Cette nouvelle base de données a fourni les résultats préliminaires suivants:

  • les performances des entreprises au sein de secteurs étroitement délimités présentent une hétérogénéité considérable, plus encore qu'entre secteurs;
  • au sein des secteurs, les performances des entreprises ne peuvent être évaluées approximativement par une distribution normale de probabilités. Au contraire, la distribution est fortement déséquilibrée, affichant un grand nombre d'entreprises peu performantes et peu de « championnes ». Cette asymétrie de la distribution des performances des entreprises signifie que l'entreprise « moyenne » n'est pas représentative de la répartition sous-jacente des entreprises;
  • les entreprises situées aux extrémités de la distribution des performances, c'est-à-dire les entreprises les moins performantes et les plus performantes au sein d'un secteur donné, sont très différentes en taille, en dynamique de productivité ou en dynamique des coûts unitaires de la main-d'œuvre. Plus concrètement, l'on constate que les entreprises plus productives sont systématiquement plus grandes que les entreprises peu productives (les entreprises les plus performantes peuvent être jusqu'à dix fois plus grandes que l'entreprise située dans la médiane de la distribution de la productivité dans le même secteur). En outre, les entreprises les plus productives au sein d'un secteur donné présentent une évolution plus dynamique de leur productivité et, surtout, maîtrisent davantage les coûts de la main-d'œuvre;
  • la dispersion des performances entre entreprises d'un même secteur peut accroître la productivité sectorielle parce qu'elle permet la réallocation des intrants de production (ressources) depuis les entreprises peu productives vers les entreprises très productives. Plus la covariance entre la productivité et la taille est élevée, au niveau des entreprises, plus l'allocation des ressources est efficace;
  • la mesure dans laquelle l'allocation efficace des ressources entre les entreprises opérant au sein du même secteur contribue à la productivité agrégée varie fortement selon les pays et les secteurs. L’on observe toutefois que, dans tous les pays, la répartition des ressources, en l'occurrence la main-d'œuvre, est moins bonne dans les secteurs abrités que dans les secteurs exposés.
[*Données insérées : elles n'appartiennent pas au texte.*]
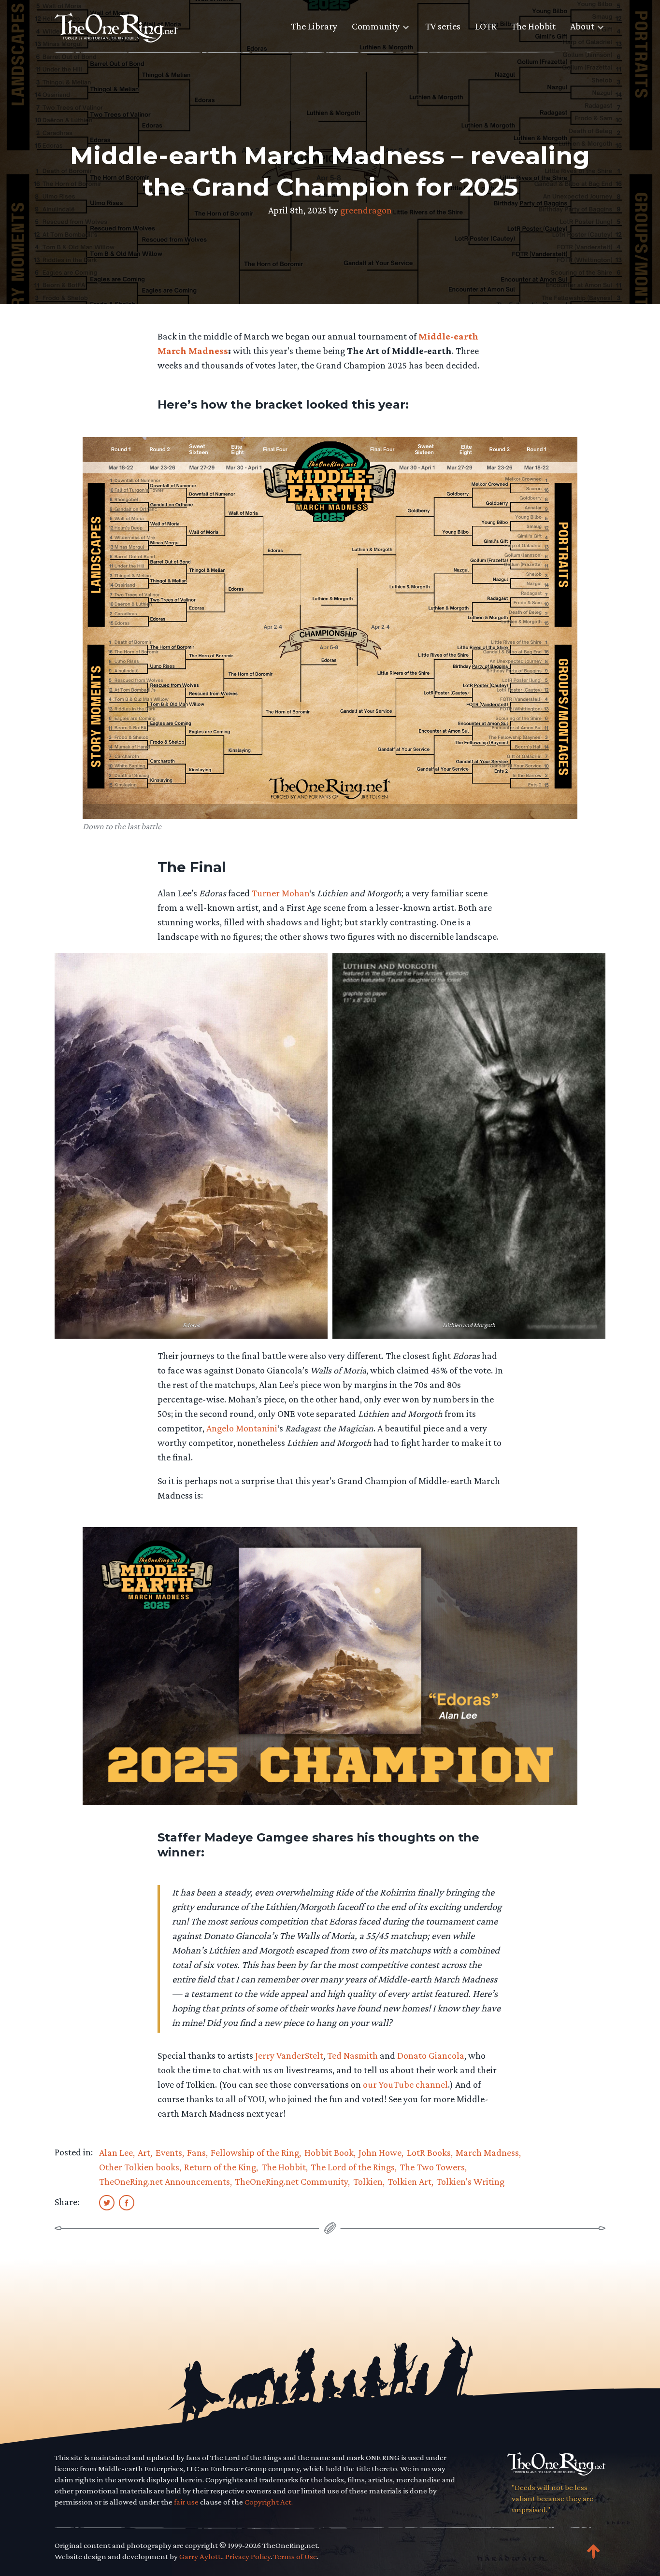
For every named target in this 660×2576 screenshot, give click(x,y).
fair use (186, 2501)
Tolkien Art (409, 2181)
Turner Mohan (280, 893)
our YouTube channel (405, 2084)
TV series (442, 26)
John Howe (380, 2152)
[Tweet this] (107, 2202)
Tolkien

  • l'importance de prendre en considération la dispersion plutôt que la seule moyenne de la distribution de la productivité se confirme lorsque l'on utilise la série de données dont question dans le présent working paper pour expliquer les performances des exportations par secteurs en Europe. Dans les secteurs où la distribution de la productivité de la main-d'œuvre est plus inégale (queue de distribution plus épaisse et plus longue à droite), il semble plus probable d'observer un volume d'exportations plus élevé, ce qui confirmerait que la performance des percentiles supérieurs est le moteur des résultats commerciaux agrégés, quel que soit le niveau de productivité moyen.

De manière générale, le présent working paper se veut une documentation solide sur CompNet, la nouvelle base de données d'indicateurs au niveau des entreprises. Il révèle également certaines régularités intéressantes entre les pays, ainsi que des évolutions propres à chaque pays, ouvrant ainsi la voie à de futurs travaux de recherche et de recommandation sur les politiques à mener.